Keep three different uncertainties apart

Technical capability, reliable deployment and commercial adoption move on different tracks. A system that performs well in a demonstration may still be unsuitable for a Norwegian company's language, data, customers or responsibilities. Conversely, a modest improvement embedded in ordinary software can change purchasing habits without a dramatic scientific breakthrough.

The NIST AI Risk Management Framework treats trustworthiness as a consideration across design, development, use and evaluation. It is voluntary guidance, not Norwegian law. For strategy, I draw a practical lesson: capability announcements should prompt investigation, while operating evidence should determine commitment.

Superintelligence belongs in this discussion as an uncertain scenario, not an agreed forecast. Neither its timing nor its business consequences should be presented as established facts. A speculative timeline is a weak foundation for an irreversible investment.

Three scenarios to test against the same business

Gradual improvement. AI assists more tasks, but people remain the main constraint on reliable delivery. A Norwegian professional-services company benefits from better document preparation and more consistent follow-up. Its priorities remain data quality, work design and employee competence.

Faster commoditisation. Clients can obtain routine analysis or documentation at much lower cost. The same company must explain why customers should pay for its judgement, responsibility, relationships or integration into their operations. Selling saved hours at the old hourly rate becomes a fragile plan if buyers change how they purchase.

Constrained access. More capable services exist, but cost, supplier restrictions, outages or contractual requirements make access uneven. The company's ability to retain its knowledge, operate a fallback and choose acceptable suppliers becomes strategically important.

These are my hypothetical scenarios, not probability estimates. They can coexist in different parts of one business. The board should resist choosing the most exciting one and treating it as the plan.

Watch signals that can change a decision

Ask management to track a small set of business signals: changes in actual tender requirements, customers completing work themselves, price pressure on routine services, independently tested task quality and the cost of supervising a completed workflow. Include supplier concentration and access restrictions where they matter.

Define what would trigger action. For example, a hypothetical firm could investigate a new service model after several customers request fixed-price outcomes instead of hourly delivery. That is a reason to test the proposition, not proof that the entire market has changed. A trigger should lead to a named decision and an accountable owner.

Buy options before making large bets

Some preparation is useful across the scenarios: documented processes, controlled access to company knowledge, portable source material, workforce learning and the ability to measure outcomes. Those investments can make a later AI decision easier even if model progress slows.

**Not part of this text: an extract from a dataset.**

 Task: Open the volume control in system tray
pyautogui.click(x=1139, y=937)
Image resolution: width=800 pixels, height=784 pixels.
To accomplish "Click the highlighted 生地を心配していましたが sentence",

Other commitments depend heavily on one forecast: a long exclusive contract, a wholesale removal of review capacity, or replacing a functioning service before an alternative has been tested. Ask which assumptions justify the commitment and how the company would respond if they fail.

A practical annual board exercise is to choose one revenue stream, examine all three scenarios and identify one reversible experiment. Revisit the assumptions sooner if a defined market or operating signal appears. Management should connect the exercise to budgets and customer evidence; a separate “future of AI” presentation can otherwise become theatre.

For the immediate decision, use the board strategy mandate. To preserve flexibility, test the supplier exit plan. Preparation should increase the company's room to act, rather than force certainty where none exists.

Sources and scope

Sources checked on 11 October 2026. The scenarios, signals and exercise are my analysis, not predictions or documented company outcomes. No probability or timetable for more advanced AI is asserted.